EXERCISE REQUIREMENTS: Copy the records word for word, beginning at the line that contains "You are a GUI" and stopping after the line that contains "tap(143, 350)". Leave the pictures out.

RAW DATA start

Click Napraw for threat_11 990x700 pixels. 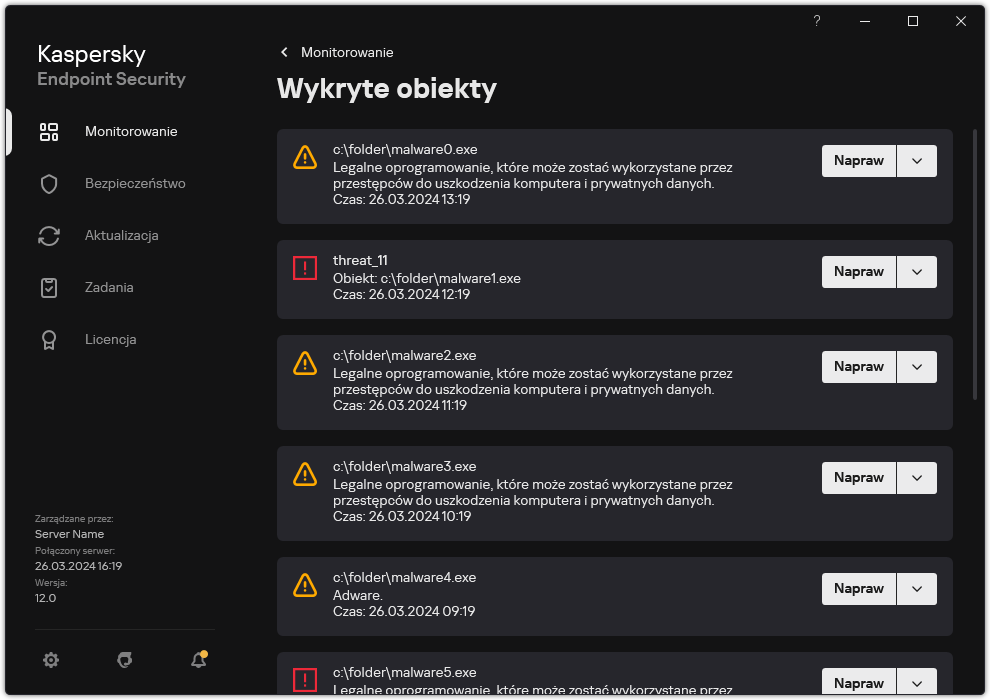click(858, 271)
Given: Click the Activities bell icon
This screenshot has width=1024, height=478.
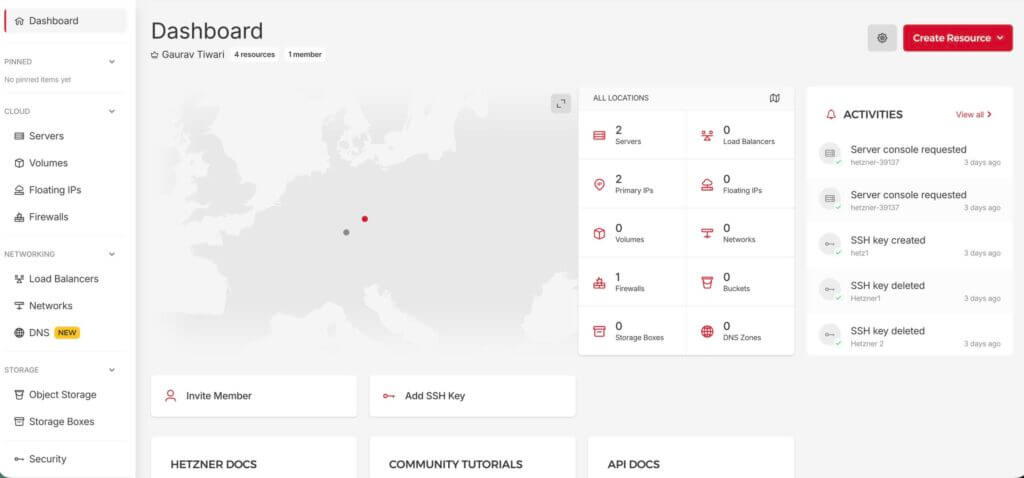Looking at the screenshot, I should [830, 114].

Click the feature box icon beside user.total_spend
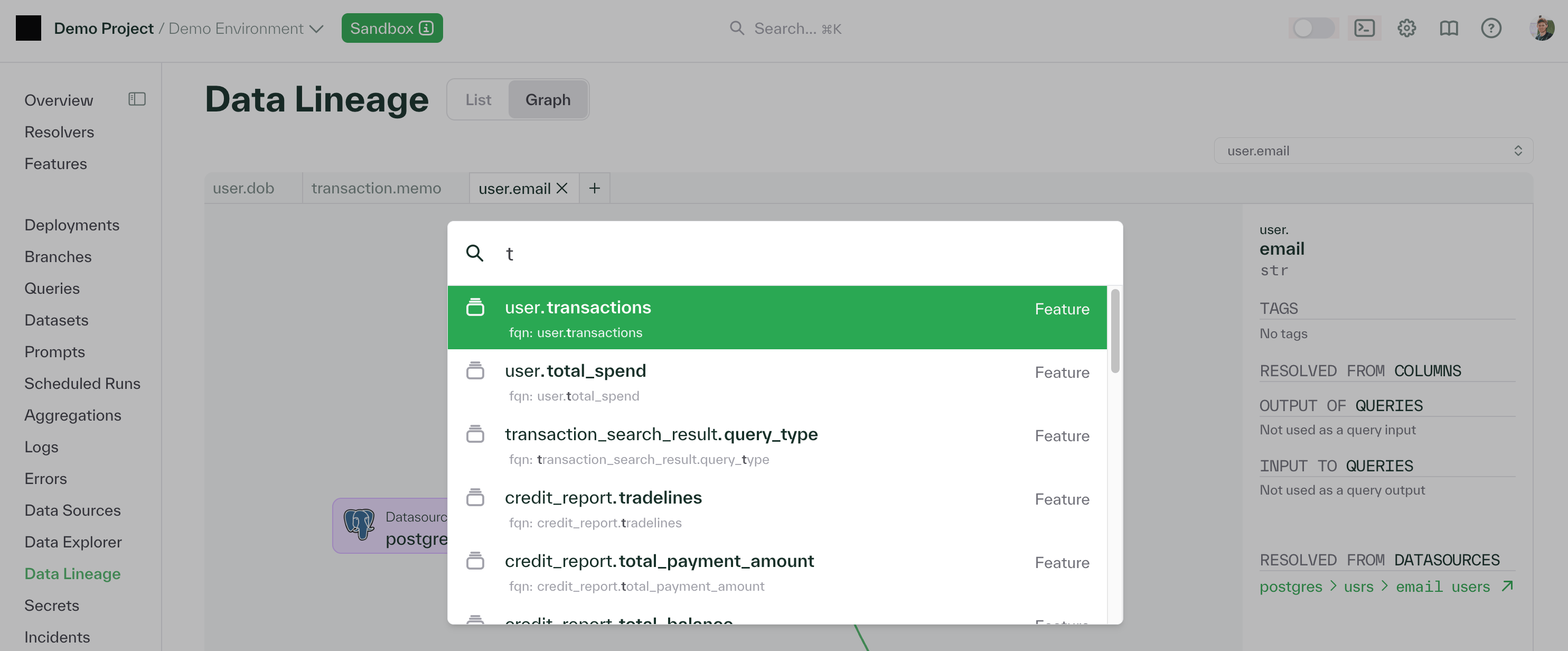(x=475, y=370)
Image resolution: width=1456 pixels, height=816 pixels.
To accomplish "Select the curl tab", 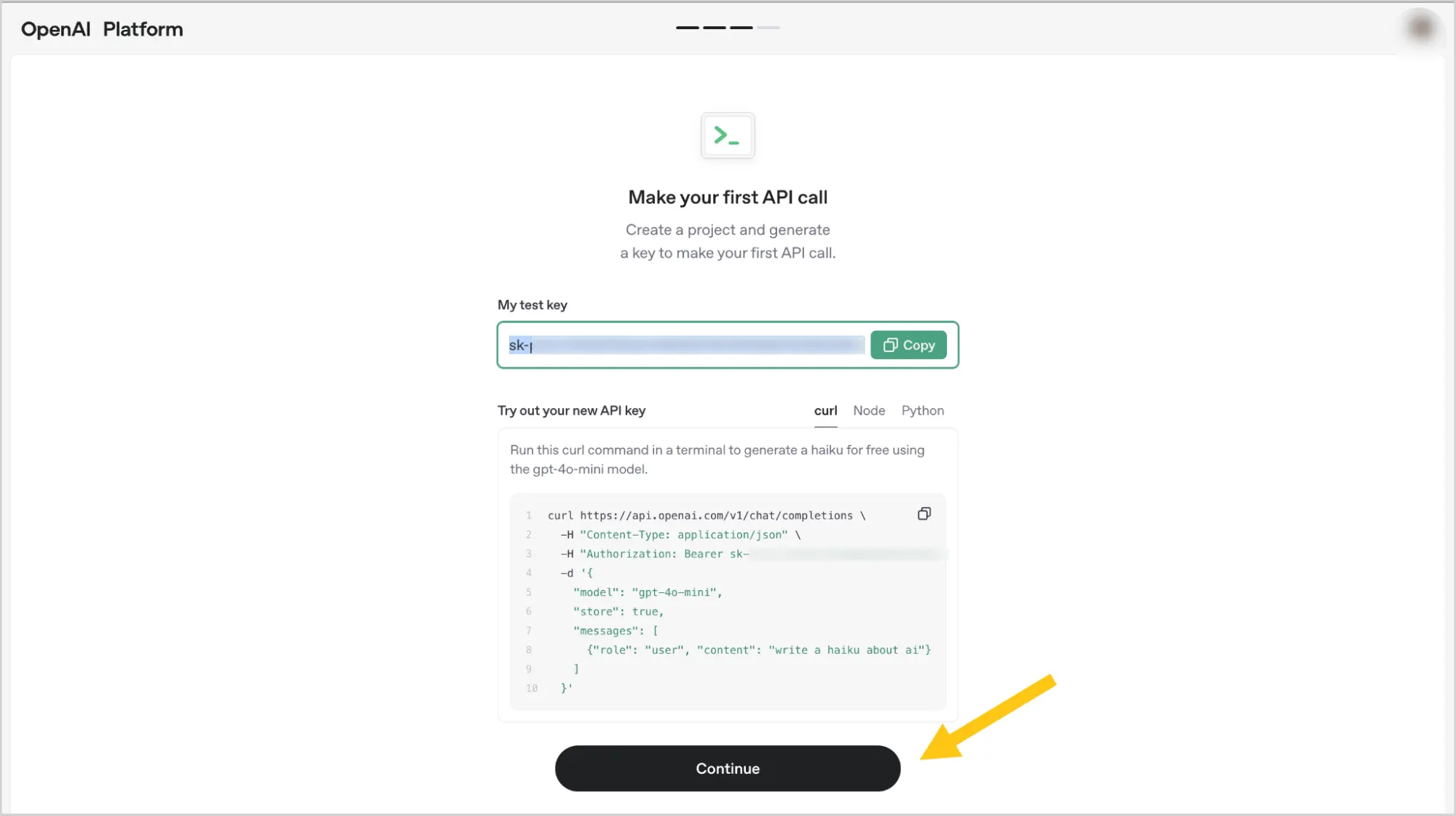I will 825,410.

RAW DATA end
RAW DATA start

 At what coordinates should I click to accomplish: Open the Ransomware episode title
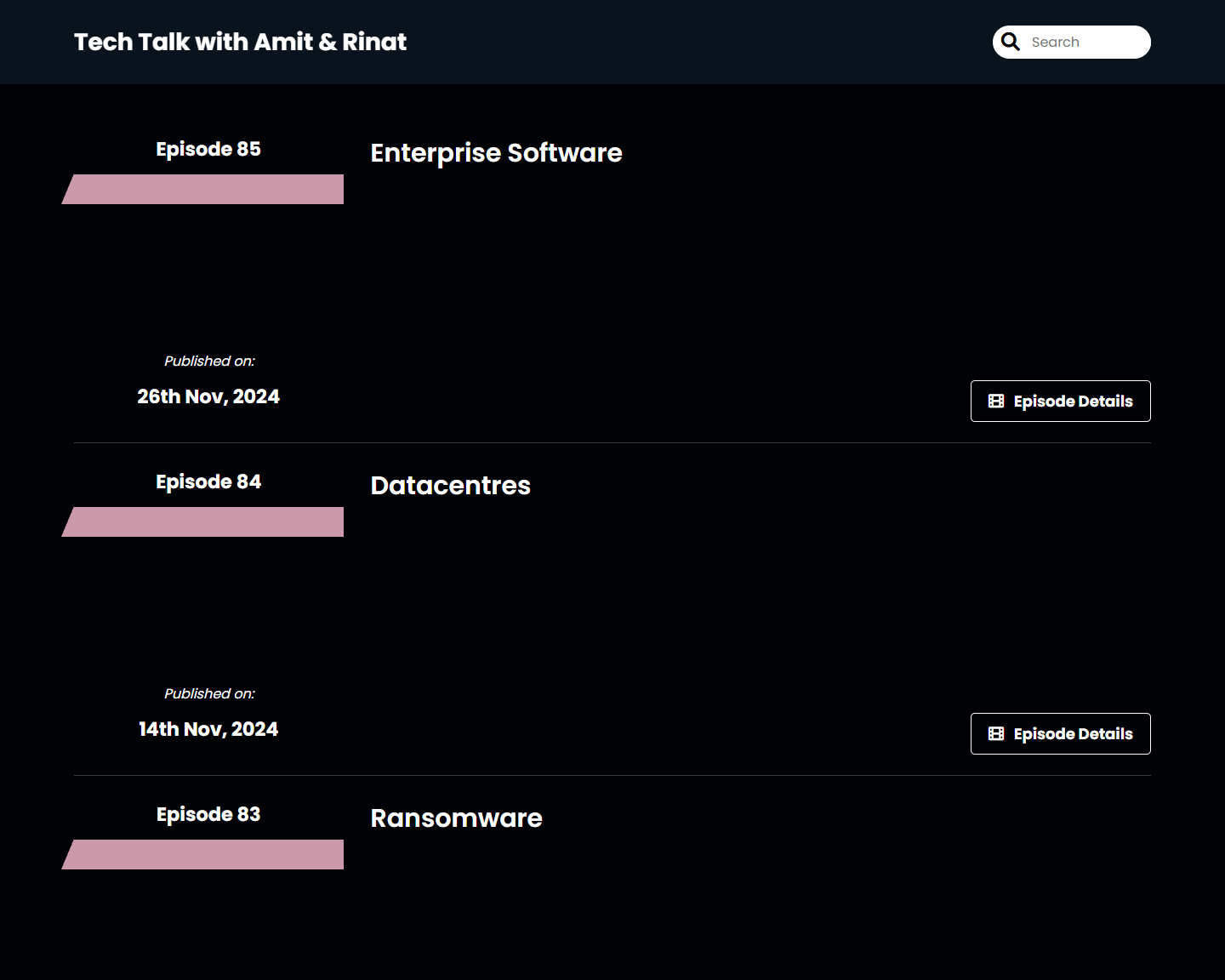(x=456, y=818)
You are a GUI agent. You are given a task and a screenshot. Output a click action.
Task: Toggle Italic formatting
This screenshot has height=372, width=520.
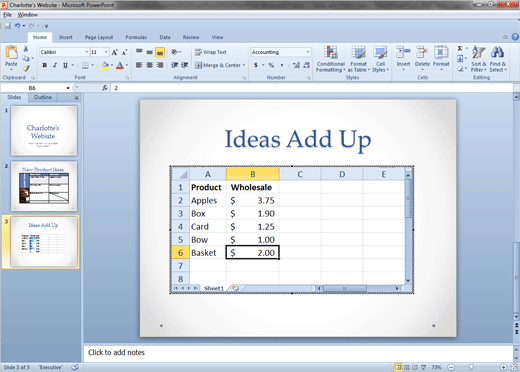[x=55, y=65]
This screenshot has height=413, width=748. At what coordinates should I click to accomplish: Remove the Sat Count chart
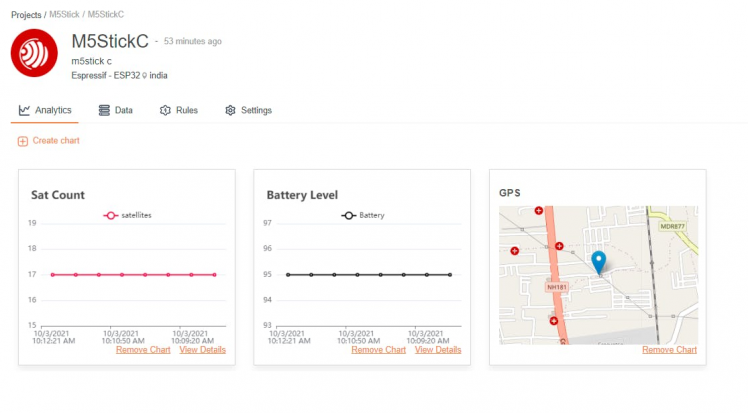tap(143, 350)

RAW DATA end
RAW DATA start

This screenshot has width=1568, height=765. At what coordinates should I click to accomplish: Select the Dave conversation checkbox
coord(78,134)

RAW DATA end

FULL OUTPUT:
You are a GUI agent. You are given a task and a screenshot. Output a click action.
Task: Toggle Italic formatting
This screenshot has height=372, width=520.
[x=55, y=65]
This screenshot has height=413, width=748. At what coordinates should I click to accomplish: Remove the Sat Count chart
tap(143, 350)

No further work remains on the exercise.